O desafio de definir o que está dentro ou fora do âmbito de avaliação não é exclusivo do referencial (Benchmark). Esta questão tem sido amplamente debatida no direito societário, especialmente na definição de limites de responsabilidade, conceção de quadros fiscais e elaboração de relatórios financeiros.
Infelizmente, não existe uma resposta simples. Por exemplo, se uma empresa autonomiza uma divisão, mas continua a adquirir 90% do que essa divisão produz, poderá não haver qualquer alteração relevante para as comunidades ou ecossistemas envolventes — em comparação com quando a divisão ainda fazia parte da empresa. No entanto, os dois cenários podem ter implicações diferentes na aplicação do referencial (Benchmark). Diferentes estruturas empresariais (sociedades anónimas, parcerias, franquias, joint ventures, etc.) também podem afetar a forma como uma empresa se descreve a si própria, às suas divisões, aos seus fornecedores e clientes.

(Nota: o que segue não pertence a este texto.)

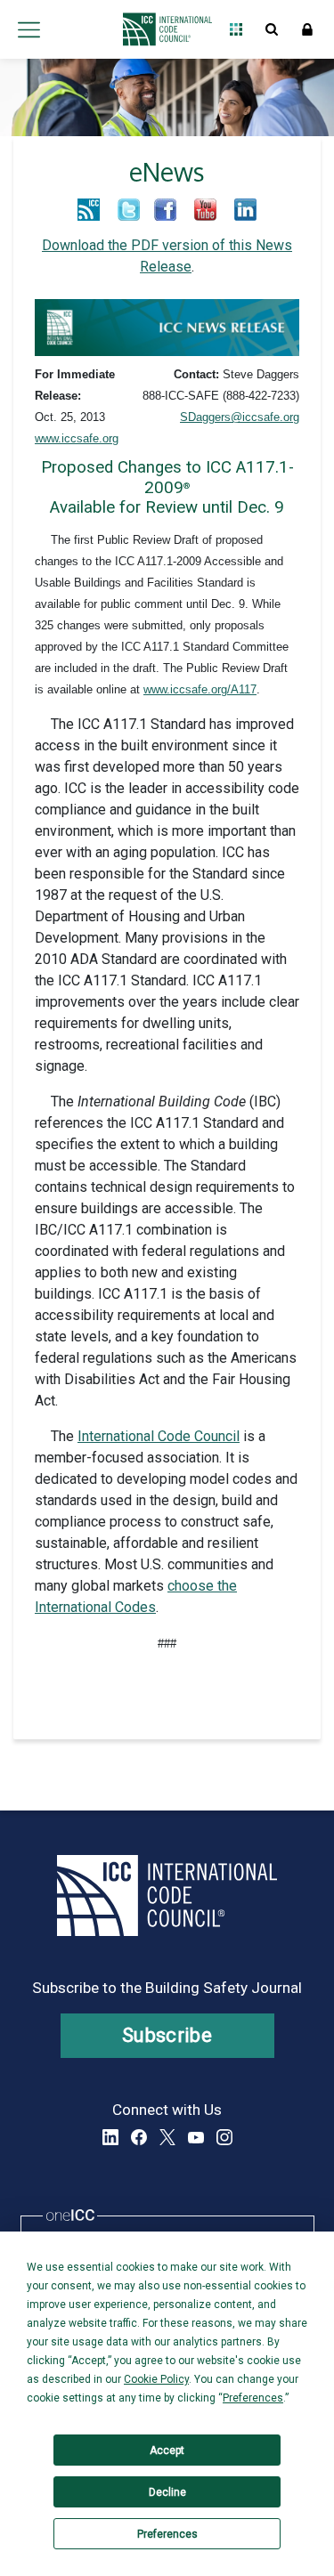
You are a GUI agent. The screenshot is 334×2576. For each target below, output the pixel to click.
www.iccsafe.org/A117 (200, 689)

A forma jurídica da empresa pode ter um impacto significativo na sua capacidade de controlar ou influenciar entidades relacionadas. O referencial (Benchmark) reconhece essa realidade, nomeadamente através da sua definição clara de responsabilidade mútua. Ainda assim, certas alterações na estrutura da empresa — como alienar uma unidade de negócio mas continuar a depender de um processo intensivo em recursos — podem ser utilizadas para “manipular” o sistema. Uma empresa pode, em conformidade com as regras de reporte vigentes, utilizar esse tipo de alteração para deslocar os seus impactos negativos para fora do seu âmbito formal. O resultado poderá ser uma melhoria aparente nos indicadores de progresso para a sustentabilidade Future-Fit, sem qualquer redução real nas externalidades causadas pela sua existência.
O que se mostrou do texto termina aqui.